**ACTIVITY:** Everything in the data below should be restated word for word.

**PROVIDED INFORMATION:**

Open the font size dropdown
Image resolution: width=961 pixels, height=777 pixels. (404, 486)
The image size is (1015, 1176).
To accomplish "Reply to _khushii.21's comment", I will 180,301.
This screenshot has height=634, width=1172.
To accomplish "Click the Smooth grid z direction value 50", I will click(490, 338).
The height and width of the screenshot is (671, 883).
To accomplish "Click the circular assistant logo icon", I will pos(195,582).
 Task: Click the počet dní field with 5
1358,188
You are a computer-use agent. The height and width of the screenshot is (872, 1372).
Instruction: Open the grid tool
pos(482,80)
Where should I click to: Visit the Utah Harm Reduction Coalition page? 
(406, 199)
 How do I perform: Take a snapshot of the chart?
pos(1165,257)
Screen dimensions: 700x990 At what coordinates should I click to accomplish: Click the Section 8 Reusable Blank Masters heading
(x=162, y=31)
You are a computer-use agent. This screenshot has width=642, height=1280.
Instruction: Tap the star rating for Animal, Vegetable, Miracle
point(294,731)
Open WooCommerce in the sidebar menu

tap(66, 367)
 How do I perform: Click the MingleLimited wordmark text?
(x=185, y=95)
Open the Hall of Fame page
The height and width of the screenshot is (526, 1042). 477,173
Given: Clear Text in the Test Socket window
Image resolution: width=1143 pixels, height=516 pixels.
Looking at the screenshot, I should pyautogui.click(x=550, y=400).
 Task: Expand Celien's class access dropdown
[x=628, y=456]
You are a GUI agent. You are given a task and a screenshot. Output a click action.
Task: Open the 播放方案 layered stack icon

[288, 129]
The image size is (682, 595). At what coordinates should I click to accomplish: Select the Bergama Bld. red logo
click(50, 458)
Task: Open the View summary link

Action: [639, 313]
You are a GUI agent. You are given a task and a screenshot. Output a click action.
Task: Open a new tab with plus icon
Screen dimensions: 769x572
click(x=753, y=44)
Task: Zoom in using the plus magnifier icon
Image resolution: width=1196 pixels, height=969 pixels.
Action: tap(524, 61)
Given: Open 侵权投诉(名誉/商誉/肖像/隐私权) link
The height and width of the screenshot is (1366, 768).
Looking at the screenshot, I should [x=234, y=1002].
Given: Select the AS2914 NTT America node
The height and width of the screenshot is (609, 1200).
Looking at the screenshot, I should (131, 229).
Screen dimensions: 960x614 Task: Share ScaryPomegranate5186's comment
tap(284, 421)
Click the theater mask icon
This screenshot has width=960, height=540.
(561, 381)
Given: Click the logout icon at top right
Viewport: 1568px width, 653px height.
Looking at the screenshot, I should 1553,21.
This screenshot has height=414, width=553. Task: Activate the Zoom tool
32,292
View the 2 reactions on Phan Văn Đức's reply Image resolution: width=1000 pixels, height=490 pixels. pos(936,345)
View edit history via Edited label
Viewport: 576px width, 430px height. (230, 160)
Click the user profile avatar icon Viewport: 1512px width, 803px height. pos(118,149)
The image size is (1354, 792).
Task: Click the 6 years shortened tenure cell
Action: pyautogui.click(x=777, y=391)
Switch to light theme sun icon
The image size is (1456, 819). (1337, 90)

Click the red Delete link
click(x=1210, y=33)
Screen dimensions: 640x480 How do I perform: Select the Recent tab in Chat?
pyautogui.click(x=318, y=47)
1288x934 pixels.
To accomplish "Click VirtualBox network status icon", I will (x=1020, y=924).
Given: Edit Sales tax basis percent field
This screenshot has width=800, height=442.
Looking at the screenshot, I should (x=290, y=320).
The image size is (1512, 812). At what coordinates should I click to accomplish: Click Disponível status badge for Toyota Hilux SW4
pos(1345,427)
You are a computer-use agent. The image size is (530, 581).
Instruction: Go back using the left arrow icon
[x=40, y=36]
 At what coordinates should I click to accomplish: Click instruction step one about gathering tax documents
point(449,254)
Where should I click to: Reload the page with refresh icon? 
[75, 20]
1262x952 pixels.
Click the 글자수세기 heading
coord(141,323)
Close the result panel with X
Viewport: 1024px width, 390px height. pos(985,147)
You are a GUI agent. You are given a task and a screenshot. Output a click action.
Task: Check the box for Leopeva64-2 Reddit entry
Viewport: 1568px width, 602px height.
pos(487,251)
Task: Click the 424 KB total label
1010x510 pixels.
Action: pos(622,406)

**EXERCISE OUTPUT:**
Open the font size dropdown
Image resolution: width=961 pixels, height=777 pixels. (404, 486)
The image size is (1015, 1176).
To accomplish "Reply to _khushii.21's comment", I will 180,301.
This screenshot has height=634, width=1172.
To accomplish "Click the Smooth grid z direction value 50", I will click(490, 338).
The height and width of the screenshot is (671, 883).
To accomplish "Click the circular assistant logo icon", I will pos(195,582).
 Task: Click the počet dní field with 5
1358,188
You are a computer-use agent. The height and width of the screenshot is (872, 1372).
Instruction: Open the grid tool
pos(482,80)
Where should I click to: Visit the Utah Harm Reduction Coalition page? 
(406, 199)
 How do I perform: Take a snapshot of the chart?
pos(1165,257)
Screen dimensions: 700x990 At what coordinates should I click to accomplish: Click the Section 8 Reusable Blank Masters heading
(x=162, y=31)
You are a computer-use agent. This screenshot has width=642, height=1280.
Instruction: Tap the star rating for Animal, Vegetable, Miracle
point(294,731)
Open WooCommerce in the sidebar menu

tap(66, 367)
 How do I perform: Click the MingleLimited wordmark text?
(x=185, y=95)
Open the Hall of Fame page
The height and width of the screenshot is (526, 1042). 477,173
Given: Clear Text in the Test Socket window
Image resolution: width=1143 pixels, height=516 pixels.
Looking at the screenshot, I should pyautogui.click(x=550, y=400).
 Task: Expand Celien's class access dropdown
[x=628, y=456]
You are a GUI agent. You are given a task and a screenshot. Output a click action.
Task: Open the 播放方案 layered stack icon

[288, 129]
The image size is (682, 595). At what coordinates should I click to accomplish: Select the Bergama Bld. red logo
click(50, 458)
Task: Open the View summary link

Action: [639, 313]
You are a GUI agent. You are given a task and a screenshot. Output a click action.
Task: Open a new tab with plus icon
Screen dimensions: 769x572
click(x=753, y=44)
Task: Zoom in using the plus magnifier icon
Image resolution: width=1196 pixels, height=969 pixels.
Action: tap(524, 61)
Given: Open 侵权投诉(名誉/商誉/肖像/隐私权) link
The height and width of the screenshot is (1366, 768).
Looking at the screenshot, I should [x=234, y=1002].
Given: Select the AS2914 NTT America node
The height and width of the screenshot is (609, 1200).
Looking at the screenshot, I should (131, 229).
Screen dimensions: 960x614 Task: Share ScaryPomegranate5186's comment
tap(284, 421)
Click the theater mask icon
This screenshot has width=960, height=540.
(561, 381)
Given: Click the logout icon at top right
Viewport: 1568px width, 653px height.
Looking at the screenshot, I should 1553,21.
This screenshot has height=414, width=553. Task: Activate the Zoom tool
32,292
View the 2 reactions on Phan Văn Đức's reply Image resolution: width=1000 pixels, height=490 pixels. pos(936,345)
View edit history via Edited label
Viewport: 576px width, 430px height. (230, 160)
Click the user profile avatar icon Viewport: 1512px width, 803px height. pos(118,149)
The image size is (1354, 792).
Task: Click the 6 years shortened tenure cell
Action: pyautogui.click(x=777, y=391)
Switch to light theme sun icon
The image size is (1456, 819). (1337, 90)

Click the red Delete link
click(x=1210, y=33)
Screen dimensions: 640x480 How do I perform: Select the Recent tab in Chat?
pyautogui.click(x=318, y=47)
1288x934 pixels.
To accomplish "Click VirtualBox network status icon", I will (x=1020, y=924).
Given: Edit Sales tax basis percent field
This screenshot has width=800, height=442.
Looking at the screenshot, I should (x=290, y=320).
The image size is (1512, 812). At what coordinates should I click to accomplish: Click Disponível status badge for Toyota Hilux SW4
pos(1345,427)
You are a computer-use agent. The image size is (530, 581).
Instruction: Go back using the left arrow icon
[x=40, y=36]
 At what coordinates should I click to accomplish: Click instruction step one about gathering tax documents
point(449,254)
Where should I click to: Reload the page with refresh icon? 
[75, 20]
1262x952 pixels.
Click the 글자수세기 heading
coord(141,323)
Close the result panel with X
Viewport: 1024px width, 390px height. pos(985,147)
You are a GUI agent. You are given a task and a screenshot. Output a click action.
Task: Check the box for Leopeva64-2 Reddit entry
Viewport: 1568px width, 602px height.
pos(487,251)
Task: Click the 424 KB total label
1010x510 pixels.
Action: pos(622,406)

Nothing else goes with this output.